**Requirement**
Below this sentence is a listing; return exactly its lines from the one with "[SPOTIFY] (307, 1144)" to the one with "Buy LinkedIn Comments (107, 1094)", both kept, and nothing more.

____

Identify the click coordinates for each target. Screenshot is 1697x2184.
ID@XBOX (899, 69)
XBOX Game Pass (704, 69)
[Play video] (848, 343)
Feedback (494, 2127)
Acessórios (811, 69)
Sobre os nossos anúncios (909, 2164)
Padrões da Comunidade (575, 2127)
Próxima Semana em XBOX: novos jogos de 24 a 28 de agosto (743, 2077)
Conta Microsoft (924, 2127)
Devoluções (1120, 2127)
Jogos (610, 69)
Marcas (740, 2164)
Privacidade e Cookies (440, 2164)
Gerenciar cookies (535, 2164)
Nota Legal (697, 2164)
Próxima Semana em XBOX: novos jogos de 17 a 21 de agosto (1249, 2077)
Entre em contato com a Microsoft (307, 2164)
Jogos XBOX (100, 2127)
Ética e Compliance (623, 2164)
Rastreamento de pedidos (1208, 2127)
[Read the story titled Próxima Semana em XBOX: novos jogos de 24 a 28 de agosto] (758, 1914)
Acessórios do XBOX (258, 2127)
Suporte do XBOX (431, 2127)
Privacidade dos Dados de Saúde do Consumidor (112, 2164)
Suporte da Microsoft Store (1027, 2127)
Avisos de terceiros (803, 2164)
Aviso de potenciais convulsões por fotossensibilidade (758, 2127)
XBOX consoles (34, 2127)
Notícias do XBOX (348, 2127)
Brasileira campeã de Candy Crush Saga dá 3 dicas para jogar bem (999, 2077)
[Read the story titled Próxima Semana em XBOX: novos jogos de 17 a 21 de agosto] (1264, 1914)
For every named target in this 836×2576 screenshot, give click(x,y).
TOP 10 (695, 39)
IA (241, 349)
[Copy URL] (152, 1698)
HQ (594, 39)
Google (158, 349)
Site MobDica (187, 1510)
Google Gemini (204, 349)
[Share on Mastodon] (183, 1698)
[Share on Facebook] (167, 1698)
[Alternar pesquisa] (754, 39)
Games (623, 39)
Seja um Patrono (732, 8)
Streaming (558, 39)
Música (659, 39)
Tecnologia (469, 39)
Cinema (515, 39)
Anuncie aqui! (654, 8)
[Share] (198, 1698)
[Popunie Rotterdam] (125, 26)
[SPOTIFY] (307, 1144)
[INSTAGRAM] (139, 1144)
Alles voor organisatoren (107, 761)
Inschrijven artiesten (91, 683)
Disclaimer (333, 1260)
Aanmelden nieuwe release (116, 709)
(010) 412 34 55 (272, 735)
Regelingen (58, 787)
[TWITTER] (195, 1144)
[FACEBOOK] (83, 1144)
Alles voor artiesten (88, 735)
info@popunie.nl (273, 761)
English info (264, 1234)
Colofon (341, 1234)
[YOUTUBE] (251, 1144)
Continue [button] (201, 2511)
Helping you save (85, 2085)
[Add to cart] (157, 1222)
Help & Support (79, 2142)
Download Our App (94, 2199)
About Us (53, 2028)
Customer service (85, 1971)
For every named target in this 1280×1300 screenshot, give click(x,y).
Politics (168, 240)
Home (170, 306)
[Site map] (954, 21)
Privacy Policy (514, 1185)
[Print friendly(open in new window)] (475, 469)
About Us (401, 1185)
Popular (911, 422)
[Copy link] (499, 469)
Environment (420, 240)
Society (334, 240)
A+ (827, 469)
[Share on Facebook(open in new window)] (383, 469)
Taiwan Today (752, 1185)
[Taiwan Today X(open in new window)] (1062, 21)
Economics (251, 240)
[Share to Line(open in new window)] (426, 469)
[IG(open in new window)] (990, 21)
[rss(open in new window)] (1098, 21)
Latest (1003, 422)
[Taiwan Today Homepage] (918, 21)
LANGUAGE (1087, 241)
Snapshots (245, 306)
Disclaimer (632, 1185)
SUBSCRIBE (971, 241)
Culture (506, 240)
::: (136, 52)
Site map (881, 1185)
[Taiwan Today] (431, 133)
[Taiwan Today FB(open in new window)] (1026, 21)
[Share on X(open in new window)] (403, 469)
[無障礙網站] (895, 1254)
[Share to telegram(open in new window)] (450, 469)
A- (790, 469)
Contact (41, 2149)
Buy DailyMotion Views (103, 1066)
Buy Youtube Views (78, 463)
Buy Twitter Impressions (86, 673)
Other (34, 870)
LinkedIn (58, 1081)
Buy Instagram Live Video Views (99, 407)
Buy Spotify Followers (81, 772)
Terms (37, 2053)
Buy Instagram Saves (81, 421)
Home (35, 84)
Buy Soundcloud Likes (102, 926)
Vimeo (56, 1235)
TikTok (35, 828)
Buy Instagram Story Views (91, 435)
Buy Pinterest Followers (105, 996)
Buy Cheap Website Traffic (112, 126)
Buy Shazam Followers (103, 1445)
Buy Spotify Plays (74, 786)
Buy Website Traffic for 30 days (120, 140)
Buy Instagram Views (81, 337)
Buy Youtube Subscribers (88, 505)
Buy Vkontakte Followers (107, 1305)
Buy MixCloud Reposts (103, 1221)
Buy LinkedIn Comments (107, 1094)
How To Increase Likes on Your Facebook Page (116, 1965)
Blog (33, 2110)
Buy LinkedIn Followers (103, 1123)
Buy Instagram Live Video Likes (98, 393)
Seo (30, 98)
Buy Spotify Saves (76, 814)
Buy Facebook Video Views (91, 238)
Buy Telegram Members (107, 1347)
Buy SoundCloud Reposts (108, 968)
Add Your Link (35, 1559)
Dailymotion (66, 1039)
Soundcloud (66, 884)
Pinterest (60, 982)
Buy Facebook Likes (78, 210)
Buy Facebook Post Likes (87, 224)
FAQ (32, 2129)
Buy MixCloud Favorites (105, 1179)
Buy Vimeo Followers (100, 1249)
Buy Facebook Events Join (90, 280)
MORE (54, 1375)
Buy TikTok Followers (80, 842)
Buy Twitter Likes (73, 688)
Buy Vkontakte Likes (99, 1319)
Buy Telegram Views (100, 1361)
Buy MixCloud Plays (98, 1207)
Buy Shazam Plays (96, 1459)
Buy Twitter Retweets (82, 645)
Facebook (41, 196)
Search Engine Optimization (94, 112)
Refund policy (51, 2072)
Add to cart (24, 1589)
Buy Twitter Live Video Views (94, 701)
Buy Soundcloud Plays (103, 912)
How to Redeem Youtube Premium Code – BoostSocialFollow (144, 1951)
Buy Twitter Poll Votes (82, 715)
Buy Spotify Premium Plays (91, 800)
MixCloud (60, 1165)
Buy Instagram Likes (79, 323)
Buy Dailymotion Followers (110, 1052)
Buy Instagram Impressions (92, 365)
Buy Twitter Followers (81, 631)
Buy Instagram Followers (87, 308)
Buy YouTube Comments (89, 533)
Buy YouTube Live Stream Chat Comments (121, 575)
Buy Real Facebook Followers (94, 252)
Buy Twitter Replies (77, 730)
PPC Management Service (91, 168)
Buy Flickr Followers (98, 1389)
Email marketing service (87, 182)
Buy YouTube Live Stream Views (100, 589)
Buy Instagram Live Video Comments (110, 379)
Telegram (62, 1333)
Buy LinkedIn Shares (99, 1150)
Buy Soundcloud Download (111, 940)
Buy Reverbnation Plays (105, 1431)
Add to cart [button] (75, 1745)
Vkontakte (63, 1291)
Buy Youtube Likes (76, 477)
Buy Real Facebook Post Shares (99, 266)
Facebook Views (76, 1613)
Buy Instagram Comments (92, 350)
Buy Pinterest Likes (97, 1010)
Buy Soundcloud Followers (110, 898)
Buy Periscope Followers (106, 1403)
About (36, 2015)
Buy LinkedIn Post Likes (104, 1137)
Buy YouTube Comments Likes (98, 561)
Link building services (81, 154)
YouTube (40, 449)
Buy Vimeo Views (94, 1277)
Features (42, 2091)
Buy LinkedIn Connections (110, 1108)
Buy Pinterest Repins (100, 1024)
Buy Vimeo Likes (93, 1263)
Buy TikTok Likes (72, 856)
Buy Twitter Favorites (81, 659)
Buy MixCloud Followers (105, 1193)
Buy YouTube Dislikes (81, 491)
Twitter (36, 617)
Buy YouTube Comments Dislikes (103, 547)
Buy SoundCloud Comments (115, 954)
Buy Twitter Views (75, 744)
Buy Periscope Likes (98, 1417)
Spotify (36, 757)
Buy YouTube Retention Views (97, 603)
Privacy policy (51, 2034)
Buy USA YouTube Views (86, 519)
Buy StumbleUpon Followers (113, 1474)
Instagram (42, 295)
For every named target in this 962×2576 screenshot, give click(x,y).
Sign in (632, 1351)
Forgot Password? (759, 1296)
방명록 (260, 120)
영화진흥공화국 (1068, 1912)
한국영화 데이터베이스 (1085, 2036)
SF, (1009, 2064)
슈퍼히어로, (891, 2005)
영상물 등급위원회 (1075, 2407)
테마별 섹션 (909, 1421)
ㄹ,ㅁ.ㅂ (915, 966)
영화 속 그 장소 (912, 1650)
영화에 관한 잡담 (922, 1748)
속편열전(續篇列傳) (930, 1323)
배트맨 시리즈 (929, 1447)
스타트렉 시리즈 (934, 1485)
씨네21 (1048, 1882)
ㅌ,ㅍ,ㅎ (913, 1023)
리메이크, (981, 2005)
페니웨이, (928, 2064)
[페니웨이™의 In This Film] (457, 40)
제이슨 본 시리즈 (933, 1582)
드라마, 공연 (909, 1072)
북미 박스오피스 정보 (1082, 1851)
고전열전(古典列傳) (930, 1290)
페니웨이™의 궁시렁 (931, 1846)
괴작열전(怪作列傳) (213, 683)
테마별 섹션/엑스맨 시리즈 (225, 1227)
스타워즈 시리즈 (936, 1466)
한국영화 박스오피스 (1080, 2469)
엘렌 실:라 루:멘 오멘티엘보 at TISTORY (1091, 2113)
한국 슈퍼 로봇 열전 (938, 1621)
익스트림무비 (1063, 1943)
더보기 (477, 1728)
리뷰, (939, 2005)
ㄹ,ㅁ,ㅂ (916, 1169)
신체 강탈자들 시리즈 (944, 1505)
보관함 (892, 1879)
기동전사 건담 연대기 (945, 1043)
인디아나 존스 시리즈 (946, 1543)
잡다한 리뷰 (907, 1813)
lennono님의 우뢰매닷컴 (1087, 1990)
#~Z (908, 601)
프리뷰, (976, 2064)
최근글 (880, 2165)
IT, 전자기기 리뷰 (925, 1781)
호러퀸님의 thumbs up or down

____

**Problem solution**
[SPOTIFY] (307, 1144)
[INSTAGRAM] (139, 1144)
Alles voor organisatoren (107, 761)
Inschrijven artiesten (91, 683)
Disclaimer (333, 1260)
Aanmelden nieuwe release (116, 709)
(010) 412 34 55 (272, 735)
Regelingen (58, 787)
[TWITTER] (195, 1144)
[FACEBOOK] (83, 1144)
Alles voor artiesten (88, 735)
info@popunie.nl (273, 761)
English info (264, 1234)
Colofon (341, 1234)
[YOUTUBE] (251, 1144)
Continue [button] (201, 2511)
Helping you save (85, 2085)
[Add to cart] (157, 1222)
Help & Support (79, 2142)
Download Our App (94, 2199)
About Us (53, 2028)
Customer service (85, 1971)
For every named target in this 1280×1300 screenshot, give click(x,y).
Politics (168, 240)
Home (170, 306)
[Site map] (954, 21)
Privacy Policy (514, 1185)
[Print friendly(open in new window)] (475, 469)
About Us (401, 1185)
Popular (911, 422)
[Copy link] (499, 469)
Environment (420, 240)
Society (334, 240)
A+ (827, 469)
[Share on Facebook(open in new window)] (383, 469)
Taiwan Today (752, 1185)
[Taiwan Today X(open in new window)] (1062, 21)
Economics (251, 240)
[Share to Line(open in new window)] (426, 469)
[IG(open in new window)] (990, 21)
[rss(open in new window)] (1098, 21)
Latest (1003, 422)
[Taiwan Today Homepage] (918, 21)
LANGUAGE (1087, 241)
Snapshots (245, 306)
Disclaimer (632, 1185)
SUBSCRIBE (971, 241)
Culture (506, 240)
::: (136, 52)
Site map (881, 1185)
[Taiwan Today] (431, 133)
[Taiwan Today FB(open in new window)] (1026, 21)
[Share on X(open in new window)] (403, 469)
[無障礙網站] (895, 1254)
[Share to telegram(open in new window)] (450, 469)
A- (790, 469)
Contact (41, 2149)
Buy DailyMotion Views (103, 1066)
Buy Youtube Views (78, 463)
Buy Twitter Impressions (86, 673)
Other (34, 870)
LinkedIn (58, 1081)
Buy Instagram Live Video Views (99, 407)
Buy Spotify Followers (81, 772)
Terms (37, 2053)
Buy Instagram Saves (81, 421)
Home (35, 84)
Buy Soundcloud Likes (102, 926)
Vimeo (56, 1235)
TikTok (35, 828)
Buy Instagram Story Views (91, 435)
Buy Pinterest Followers (105, 996)
Buy Cheap Website Traffic (112, 126)
Buy Shazam Followers (103, 1445)
Buy Spotify Plays (74, 786)
Buy Website Traffic for 30 days (120, 140)
Buy Instagram Views (81, 337)
Buy Youtube Subscribers (88, 505)
Buy Vkontakte Followers (107, 1305)
Buy MixCloud Reposts (103, 1221)
Buy LinkedIn Comments (107, 1094)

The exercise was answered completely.